The brain is a special organ for our body and thus all the more worthy of protection. And so the blood-brain barrier (BBB) prevents potentially harmful substances from the blood entering the brain. Disorders of this protective wall are involved in the development of major brain diseases such as strokes and Alzheimer’s.
Now researchers from LMU University Hospital, led by Professor Dominik Paquet and Professor Martin Dichgans from the Institute for Stroke and Dementia Research (ISD), have created a functioning human blood-brain barrier from human stem cells in the laboratory, for the purpose of investigating pathological processes. The findings of the scientists, together with lead authors Dr. Judit González Gallego and Dr. Katalin Todorov-Völgyi, have been published in the journal Nature Neuroscience.
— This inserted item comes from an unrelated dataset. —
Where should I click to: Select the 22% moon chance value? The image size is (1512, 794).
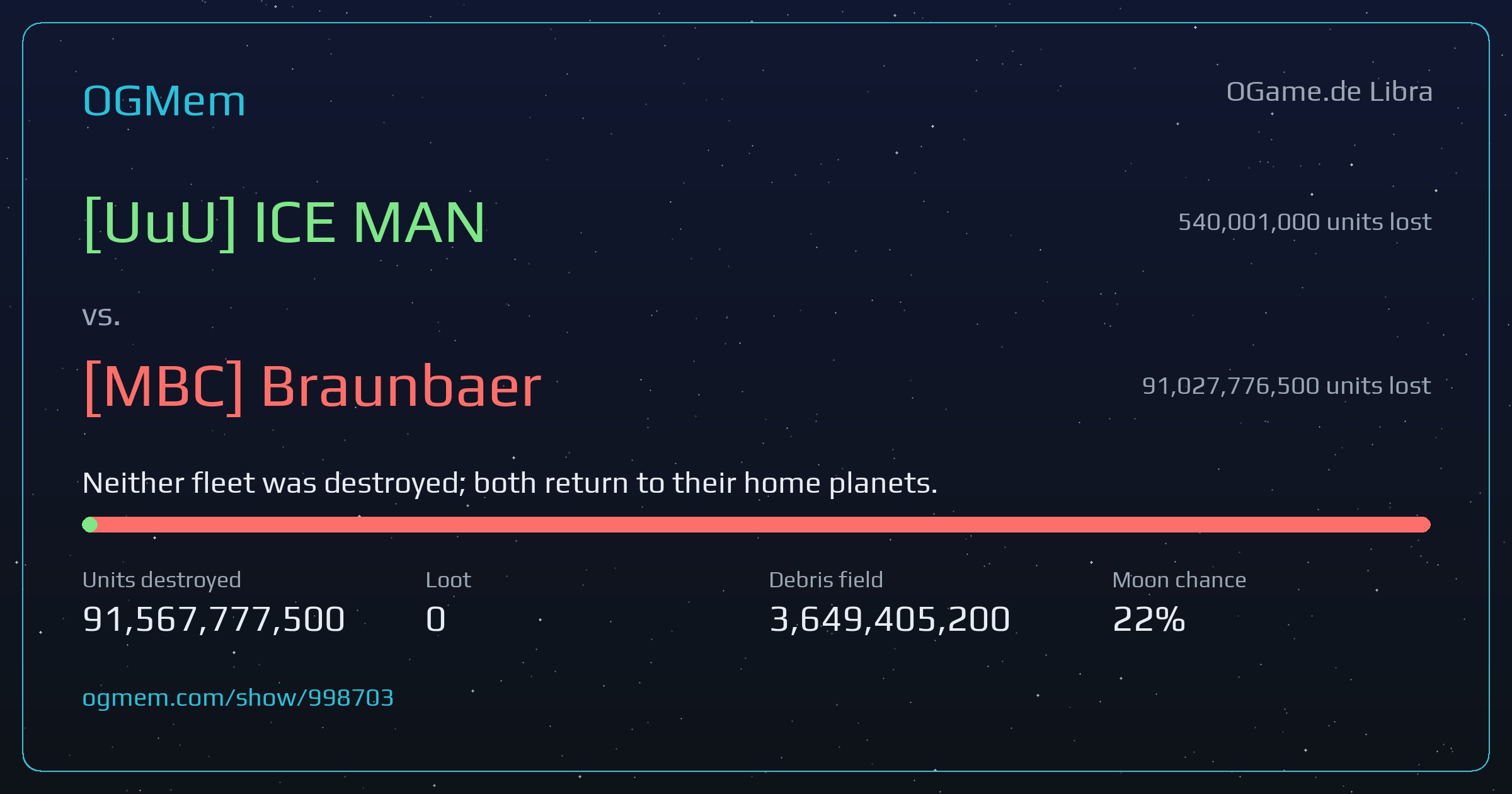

In recent decades, hundreds of active pharmaceutical ingredients designed to tackle conditions like Alzheimer’s disease have appeared so promising in animal experiments that they have been subsequently tested on humans in elaborate studies. Only one of these was ultimately approved to treat patients.
This poor success rate illustrates how urgently drug development needs experimental models that are based on human cells and can better reproduce the effects and risks of potential new active ingredients. In addition, basic research relies on realistic models to decipher the genetic and molecular foundations of brain diseases such as Parkinson’s, Alzheimer’s, and strokes.
The image shows human endothelial cells derived from stem cells. | © LMU Klinikum / Dichgans
One of the open questions, for example, is what role disorders of the blood-brain barrier play in neurological diseases. The BBB is a complex system of multiple cell types – especially endothelial cells of the innermost layer of blood vessel walls, but also smooth muscle cells and glial cells.
These cells form an almost impenetrable passive barrier, while also actively ensuring that substances that are important for the brain are let through and potentially dangerous substances from the blood are kept out. “In this way, the barrier creates a special environment in the brain, without which neurons couldn’t work efficiently,” explains LMU neuroscientist Paquet.
In 2018, his team began to recreate a model of the blood-brain barrier in the laboratory, based on induced pluripotent stem cells (iPSCs) from humans. Experts at the Institute for Stroke and Dementia Research (ISD) manufactured all the cell types required for a blood-brain barrier out of these iPSCs. With a few tricks from molecular and cell biology, the researchers got these cells to form functioning three-dimensional tissue in a gel-like matrix, which in microscopic images closely resembles blood vessels in the brain.
“In close collaboration with the laboratory of Martin Dichgans, we also managed to demonstrate that pathological processes can be researched in this model,” continues Paquet. “For example, we discovered that the blood-brain barrier no longer functions correctly when a so-called risk gene that occurs frequently in stroke patients is modified in the endothelial cells,” observes Dichgans.
The experimental system is now available to scientists worldwide who want to illuminate research questions relating to the blood-brain barrier. “It can be quickly established in any laboratory in just a few weeks,” says Paquet, who hopes the innovative model will accelerate the development of novel therapies for neurological diseases.
Martin Dichgans, Dominik Paquet et al. A fully iPS-cell-derived 3D model of the human blood–brain barrier for exploring neurovascular disease mechanisms and therapeutic interventions. Nature Neuroscience, 2025.